What would a cyber attack mean to control system recovery

The prevailing view of SCADA/control system recovery following a cyber event/attack is having a valid stored image of the HMI will assure system integrity and result in a fairly quick turnaround (at most a few days). However, that notion needs to face reality which is entirely different. At a recent DHS briefing, DHS stated it could take 6 months to fully recover from a cyber attack assuming no major equipment damage. Damage to major equipment with long-lead delivery times could be 9-18 months just for replacing equipment. It is now more than 4 months after the Ukrainian cyber attack and the grid is still being operated in manual even though there was no major equipment damage.

Quelle: www.controlglobal.com

A cyberattack that disabled a US SCADA system took approximately 4 months for the utility to recover where there was no equipment damage. During that period, they were forced into manual operation with substations having to be manned. An equipment manufacturer took 3 months just to “clean the system” following a virus affecting their manufacturing systems even though there was no equipment damage.

Control systems are systems of systems, not just Windows-based HMIs. The control system loop consists of data acquisition, field controllers, field sensors, field actuators, etc. not to mention all of the switches, routers, and firewalls. The field sensors, actuators, etc are generally not Windows-based. Many control system components are custom-built and cannot be replaced with off-the-shelf components which could extend outages or manual operation even longer.
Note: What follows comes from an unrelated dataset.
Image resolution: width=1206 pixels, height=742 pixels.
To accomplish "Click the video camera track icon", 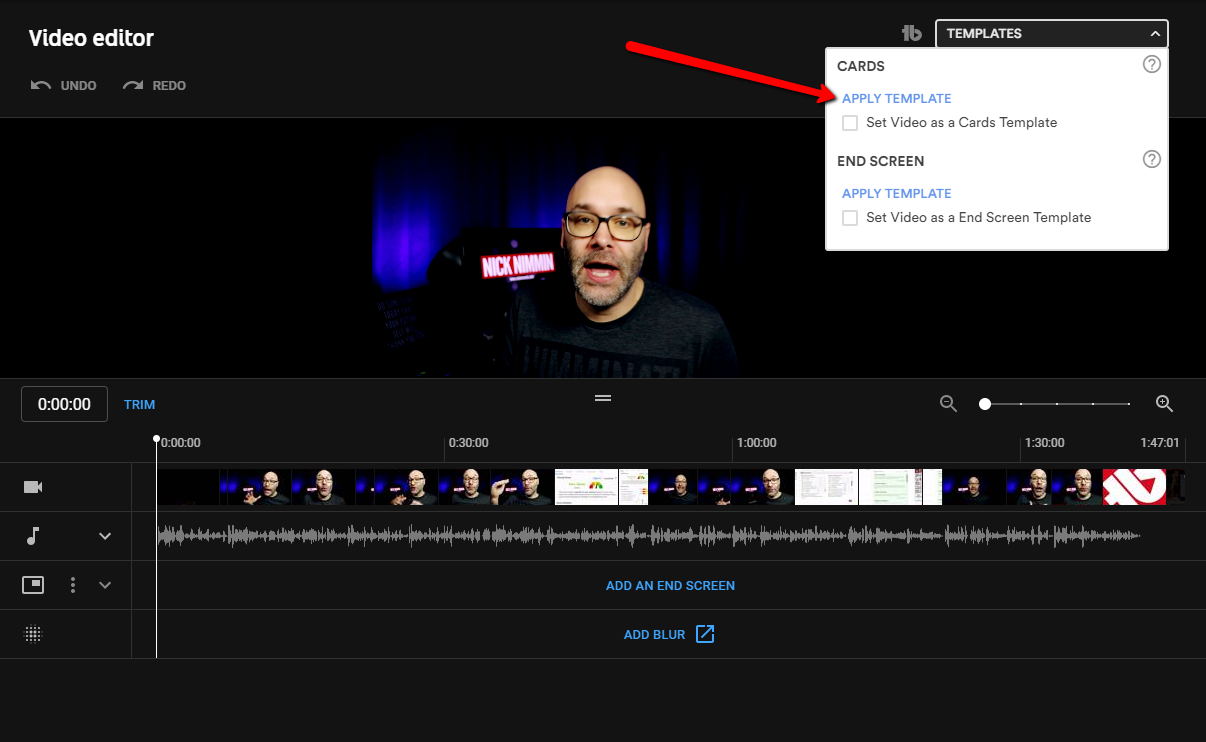I will pyautogui.click(x=33, y=487).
The US electric utilities and nuclear plants have no requirement to remove malware. DHS has acknowledged that BlackEnergy malware is in the US electric grids and possibly other critical infrastructures. Consequently, how will system integrity be assured that would allow manual operation following identification of malware?  Manual operation may be the only prudent approach until system integrity can be assured. However, that may not be as simple as it sounds. As Ray Parks who worked for Sandia National Laboratory for many years noted in an April 29, 2016 SACASEC posting: “Every one of the power generation and refineries I've visited for assessment has claimed to have a backup plan using manual methods in case the I&C system goes down.  In reality, when you ask a few penetrating questions like "Who will be at each of these locations in the plant?" or "When did you last test the manual backup plan?" the truth comes out - their backup plan is a sham. This architecture adds an additional layer - the primary is the cloud solution, the secondary is the local control system solution, and the tertiary is the manual solution. When did they last test their local control system solution for backup?  Who knows how to operate the local control system?” My experience mirrors Ray’s comments.
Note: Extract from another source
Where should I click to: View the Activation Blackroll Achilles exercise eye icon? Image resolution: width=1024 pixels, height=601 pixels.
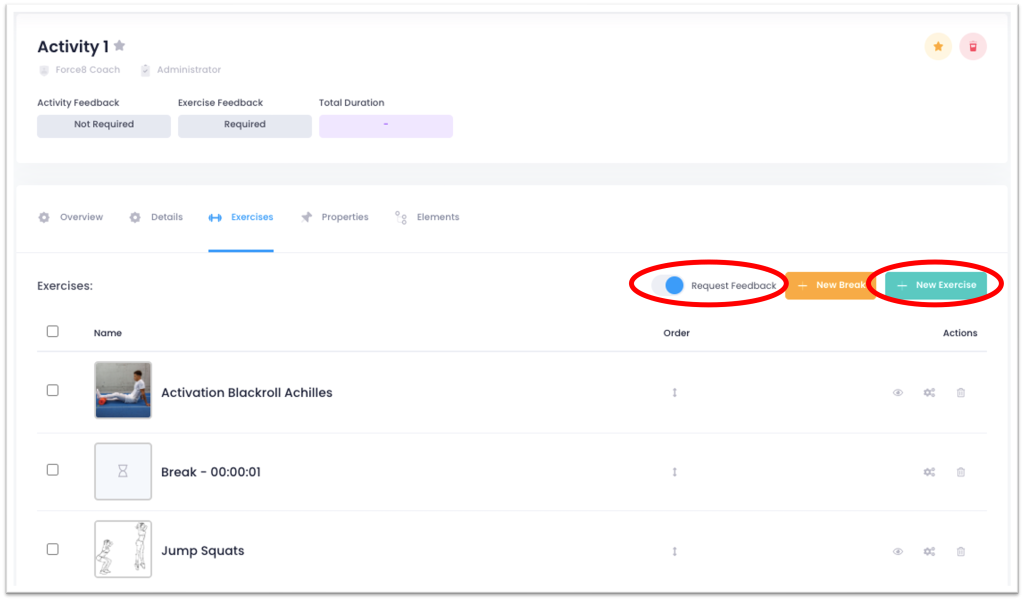898,393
With the “graying” workforce retiring, and the Internet of Things (IOT) becoming more prevalent, extended manual operation becomes even more problematic. Making this even more of an issue is the move to more automation making it less likely that facilities can be operated in manual mode. The also affects the move toward more big data analytics because it is unclear if the data can be trusted following a cyber attack.

Are the US critical infrastructures ready to operate in manual mode for an extended period of time? There may be no other choice.
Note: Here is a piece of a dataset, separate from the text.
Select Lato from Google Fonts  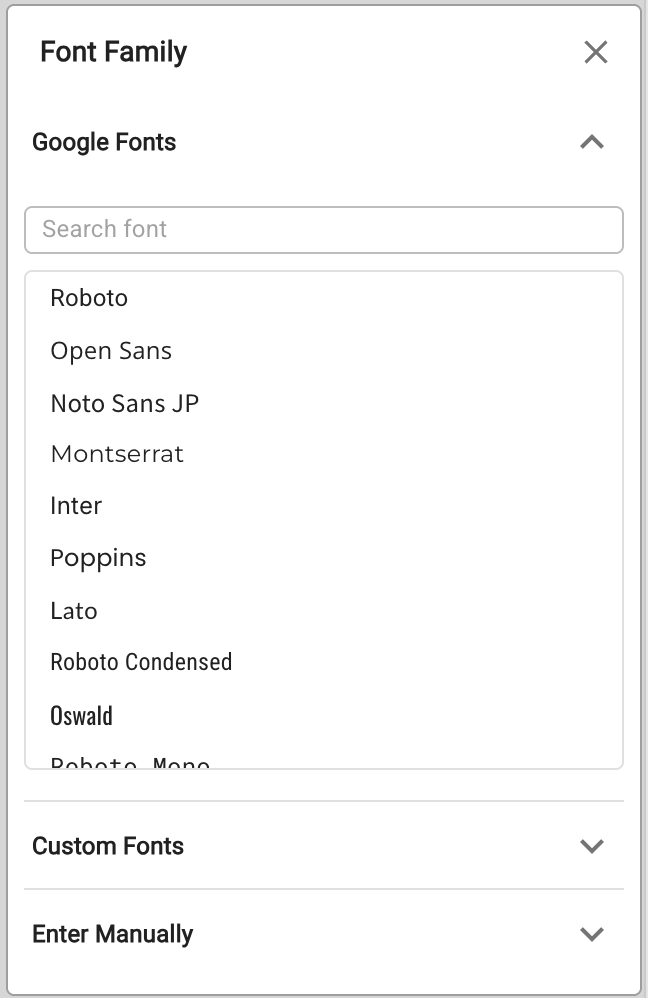(x=74, y=611)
Eine sehr erschütternde Betrachtung, die leider auch die eigenen Wahrnehmung bestätigt und die sich nicht nur auf Cyber-Angriffe beschränkt. Daher einmal mehr die Einschätzung, dass es überhaupt nicht abschätzbar ist, wie lange wir an den Folgen eines Blackouts zu kämpfen haben werden. Hier müssen sehr viele Systeme neu hochgefahren werden - wenn sie nicht beim Herunterfahren sowieso beschädigt wurden (besonderes Problem bei den Kondensatoren von Netzteilen) - und dann müssen diese auch wieder Synchronisiert werden.